I shall ask my readers to recall to memory all they can of Gerard's journey with Denys, and in their mind's eye to see those very matters told by his comrade to an exile's father, all stoic outside, all father within, and to two poor women, an exile's mother and a sister, who were all love and pity and tender anxiety both outside and in. Now would you mind closing this book for a minute and making an effort to realize all this? It will save us so much repetition.
Then you will not be surprised when I tell you that after a while Giles came softly and curled himself up before the fire, and lay gazing at the speaker with a reverence almost canine; and that, when the rough soldier had unconsciously but thoroughly betrayed his better qualities, and above all his rare affection for Gerard, Kate, though timorous as a bird, stole her little hand into the warrior's huge brown palm, where it lay an instant like a teaspoonful of cream spilt on a platter, then nipped the ball of his thumb and served for a Kardiometer. In other words Fate is just even to rival story-tellers, and balances matters. Denys had to pay a tax to his audience which I have not. Whenever Gerard was in too much danger, the female faces became so white, and their poor little throats gurgled so, he was obliged in common humanity to spoil his recital. Suspense is the soul of narrative, and thus dealt Rough-and-Tender of Burgundy with his best suspenses. "Now, dame, take not on till ye hear the end: Ma'amselle, let not your cheek blanch so, courage! it looks ugly: but you shall hear how we wond through. Had he miscarried, and I at hand, would I be alive?"
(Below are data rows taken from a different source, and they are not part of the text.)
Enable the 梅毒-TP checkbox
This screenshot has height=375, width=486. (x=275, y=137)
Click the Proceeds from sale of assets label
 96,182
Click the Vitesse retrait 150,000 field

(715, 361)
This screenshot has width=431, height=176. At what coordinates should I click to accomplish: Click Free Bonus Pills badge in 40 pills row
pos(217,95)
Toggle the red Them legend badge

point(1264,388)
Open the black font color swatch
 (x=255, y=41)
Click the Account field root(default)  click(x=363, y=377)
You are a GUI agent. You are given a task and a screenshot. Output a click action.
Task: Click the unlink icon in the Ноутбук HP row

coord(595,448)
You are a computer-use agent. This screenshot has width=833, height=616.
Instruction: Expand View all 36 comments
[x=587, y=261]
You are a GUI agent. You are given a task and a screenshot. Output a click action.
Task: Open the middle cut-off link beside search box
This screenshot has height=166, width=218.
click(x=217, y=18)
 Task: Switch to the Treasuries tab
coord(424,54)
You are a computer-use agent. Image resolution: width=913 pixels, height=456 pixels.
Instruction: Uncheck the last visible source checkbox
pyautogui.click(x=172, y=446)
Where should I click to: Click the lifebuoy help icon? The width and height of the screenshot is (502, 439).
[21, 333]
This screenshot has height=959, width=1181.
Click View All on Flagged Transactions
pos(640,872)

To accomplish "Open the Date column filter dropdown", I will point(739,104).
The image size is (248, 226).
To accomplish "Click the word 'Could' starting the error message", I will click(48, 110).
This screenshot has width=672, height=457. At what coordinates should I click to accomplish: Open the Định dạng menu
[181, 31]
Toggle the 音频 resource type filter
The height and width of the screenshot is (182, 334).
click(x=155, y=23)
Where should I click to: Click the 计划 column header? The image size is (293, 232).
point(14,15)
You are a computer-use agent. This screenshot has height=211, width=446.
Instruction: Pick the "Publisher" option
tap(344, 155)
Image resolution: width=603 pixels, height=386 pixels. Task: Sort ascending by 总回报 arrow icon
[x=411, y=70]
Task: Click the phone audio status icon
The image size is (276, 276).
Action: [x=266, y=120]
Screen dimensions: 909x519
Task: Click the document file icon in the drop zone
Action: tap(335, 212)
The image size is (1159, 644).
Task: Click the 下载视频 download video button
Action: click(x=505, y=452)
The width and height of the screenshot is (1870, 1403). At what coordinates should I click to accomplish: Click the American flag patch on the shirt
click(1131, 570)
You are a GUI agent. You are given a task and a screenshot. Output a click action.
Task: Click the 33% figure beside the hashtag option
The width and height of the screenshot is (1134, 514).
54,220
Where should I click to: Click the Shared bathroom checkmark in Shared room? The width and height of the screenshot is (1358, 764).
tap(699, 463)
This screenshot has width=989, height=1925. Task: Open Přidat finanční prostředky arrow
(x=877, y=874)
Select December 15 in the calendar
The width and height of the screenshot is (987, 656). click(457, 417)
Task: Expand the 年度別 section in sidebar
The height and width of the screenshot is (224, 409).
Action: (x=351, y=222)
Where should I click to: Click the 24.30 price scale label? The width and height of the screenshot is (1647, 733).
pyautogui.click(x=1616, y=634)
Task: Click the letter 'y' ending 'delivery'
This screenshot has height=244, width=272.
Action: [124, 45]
And I called Kate's little hand a Kardiometer, or heart-measurer, because it graduated emotion, and pinched by scale. At its best it was by no means a high-pressure engine. But all is relative. Denys soon learned the tender gamut; and when to water the suspense, and extract the thrill as far as possible. On one occasion only he cannily indemnified his narrative for this drawback. Falling personally into the Rhine, and sinking, he got pinched, he Denys, to his surprise and satisfaction. "Oho!" thought he, and on the principle of the anatomists, "experimentum in corpore vili," kept himself a quarter of an hour under water; under pressure all the time. And even when Gerard had got hold of him, he was loth to leave the river, so, less conscientious than I was, swam with Gerard to the east bank first, and was about to land, but detected the officers, and their intent, chaffed them a little space, treading water, then turned and swam wearily all across, and at last was obliged to get out, for very shame, or else acknowledge himself a pike; so permitted himself to land, exhausted: and the pressure relaxed.
It was eleven o'clock, an unheard-of hour, but they took no note of time this night; and Denys had still much to tell them, when the door was opened quietly, and in stole Cornelis and Sybrandt looking hang-dog. They had this night been drinking the very last drop of their mysterious funds.
Catherine feared her husband would rebuke them before Denys: but he only looked sadly at them, and motioned them to sit down quietly.
Denys it was who seemed discomposed. He knitted his brows and eyed them thoughtfully and rather gloomily. Then turned to Catherine. "What say you, dame? the rest tomorrow? for I am somewhat weary and it waxes late."
"So be it," said Eli. But when Denys rose to go to his inn, he was instantly stopped by Catherine.